■ Requirement: If a line below includes the string "screenshot", copy it.

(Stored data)
----------------------------------------

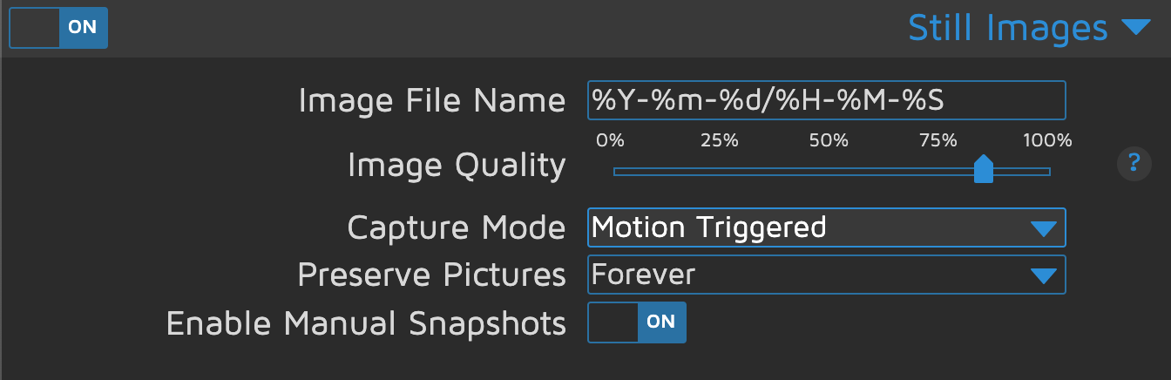Click the Preserve Pictures dropdown arrow icon
1171x380 pixels.
click(1042, 276)

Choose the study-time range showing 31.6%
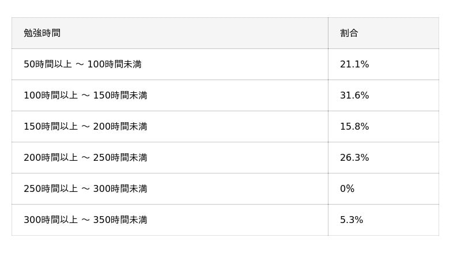(x=85, y=96)
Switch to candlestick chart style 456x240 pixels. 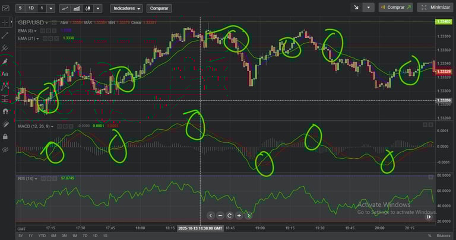click(88, 8)
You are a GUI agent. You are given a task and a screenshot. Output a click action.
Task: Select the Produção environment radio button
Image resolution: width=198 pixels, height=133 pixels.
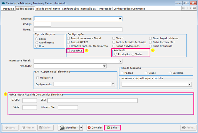click(115, 54)
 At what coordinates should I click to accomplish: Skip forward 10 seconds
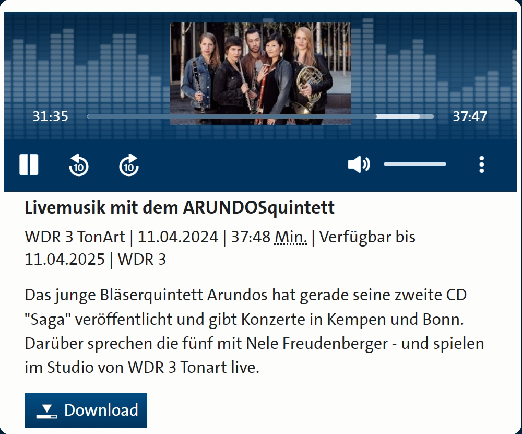[x=129, y=165]
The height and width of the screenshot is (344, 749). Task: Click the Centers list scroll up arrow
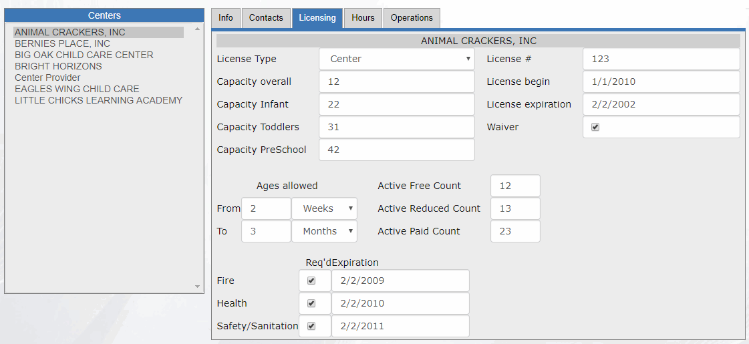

----------------------------------------

■ Result of the task:
You are a GUI agent. You are given a task and a screenshot. Output a click action.
The height and width of the screenshot is (344, 749). Task: Click the Centers list scroll up arrow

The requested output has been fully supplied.